我朋友的班级里 100 个人只有 4 个人能在本地跑起 Qwen3.8-27B,常有人拿这个数字证明专业开发者买不起硬件,但这完全是个循环假设。样本全是非技术学生,大家本来就不会为了工作去买显卡,就像拿不吃米饭的人去证明米价太贵,结果完全是样本自带的。这个数字真正的价值是门槛标定:本地运行 27B 模型的入口已经降到了 1300 到 1800 美元的二手整机,或者花费 6000 到 8000 美元配置一套像我正在用的双 5090 系统。控制市场不需要在第一天覆盖全部 100 个人,就像 Kubernetes 在 2015 年也曾是少数极客的玩具,基础设施总是先在高激励人群里成为默认选择(这是类比,不是数据)。

目前的 27 到 30B 开放权重模型足够胜任有人在旁监督的工作层,比如结对编程这类覆盖了约 80% 日常 agent 负载的流程,但完全无人值守的前沿复杂任务层,最顶尖的能力依然留在云端 API。这种分界的根源在于小模型的短板主要在知识结构。推理和工具使用等方法类能力可以通过架构和蒸馏压缩到较少参数里,但长尾冷门知识更接近存储问题,依然强烈依赖参数规模。李博杰的 IKP 论文用 1400 道冷门事实题做探针,发现事实容量与参数量呈 log-linear 关系,小模型在推理题上的追赶不能外推到长尾事实,我们在 4 月 29 日那篇知识容量论文导读 里把这件事讲透了。在有人监督时人类能随时替模型兜底知识断点,但在无人值守场景下参数池差距就会暴露,因此控制市场的声明范围是 agent 的长尾任务,不是前沿推理。

真正的开放性问题是一场赛跑:服务商收拢推理层的速度,对云端解决控制维度的速度。如果服务商持续收拢推理层,控制市场就会进一步扩大;反之,如果远程端有效解决了控制维度(比如服务商给出契约级的行为锁定、承诺零后台 A/B 实验、以及可审计的零数据留存),自托管的独特价值就会随之减退。

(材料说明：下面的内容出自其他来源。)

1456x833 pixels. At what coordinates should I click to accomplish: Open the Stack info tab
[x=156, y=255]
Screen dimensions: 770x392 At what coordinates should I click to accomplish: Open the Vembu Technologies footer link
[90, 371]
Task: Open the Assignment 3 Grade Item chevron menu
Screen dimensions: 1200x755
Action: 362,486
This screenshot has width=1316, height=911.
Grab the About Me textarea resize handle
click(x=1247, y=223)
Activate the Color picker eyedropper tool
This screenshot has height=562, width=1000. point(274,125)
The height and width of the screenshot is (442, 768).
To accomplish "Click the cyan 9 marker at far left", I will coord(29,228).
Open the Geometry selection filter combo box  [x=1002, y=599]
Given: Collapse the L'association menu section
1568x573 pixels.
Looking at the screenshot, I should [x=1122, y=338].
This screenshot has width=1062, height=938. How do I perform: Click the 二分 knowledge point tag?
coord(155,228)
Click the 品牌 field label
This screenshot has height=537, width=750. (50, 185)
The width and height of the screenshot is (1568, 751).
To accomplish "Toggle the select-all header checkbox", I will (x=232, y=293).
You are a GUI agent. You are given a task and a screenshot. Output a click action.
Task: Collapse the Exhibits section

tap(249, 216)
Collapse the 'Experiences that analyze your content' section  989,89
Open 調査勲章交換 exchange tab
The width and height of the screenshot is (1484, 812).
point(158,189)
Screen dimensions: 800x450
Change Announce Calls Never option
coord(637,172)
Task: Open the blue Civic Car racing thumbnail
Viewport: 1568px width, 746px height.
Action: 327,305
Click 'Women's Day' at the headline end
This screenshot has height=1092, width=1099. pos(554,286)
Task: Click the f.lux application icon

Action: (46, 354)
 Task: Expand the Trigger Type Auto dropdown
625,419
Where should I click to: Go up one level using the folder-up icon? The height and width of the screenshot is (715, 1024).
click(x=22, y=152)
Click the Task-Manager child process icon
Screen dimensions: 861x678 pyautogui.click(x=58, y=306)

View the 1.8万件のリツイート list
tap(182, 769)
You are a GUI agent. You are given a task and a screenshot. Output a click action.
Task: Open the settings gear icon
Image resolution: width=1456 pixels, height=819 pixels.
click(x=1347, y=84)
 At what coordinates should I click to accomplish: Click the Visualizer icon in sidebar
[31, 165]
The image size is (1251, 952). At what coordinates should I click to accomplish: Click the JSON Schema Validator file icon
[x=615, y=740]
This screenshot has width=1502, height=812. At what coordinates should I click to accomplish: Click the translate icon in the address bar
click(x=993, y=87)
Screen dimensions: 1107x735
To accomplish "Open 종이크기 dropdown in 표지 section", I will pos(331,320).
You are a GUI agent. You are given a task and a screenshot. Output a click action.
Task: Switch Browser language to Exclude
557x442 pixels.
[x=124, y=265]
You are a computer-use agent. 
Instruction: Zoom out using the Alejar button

如今,推理层已经变成一个开发者可以单独选购的层级。选型问题不再是笼统的本地对云端,而是你在哪个格子买、为什么买。你的负载使用率、数据敏感度、以及对行为确定性的要求,决定了你最终落在哪个格子里。如果你暂时答不出这三个问题,先测试一下自己的真实用量:把现有的服务稳定跑上 7 到 14 天,看清楚监控指标,再决定去哪一个格子里买。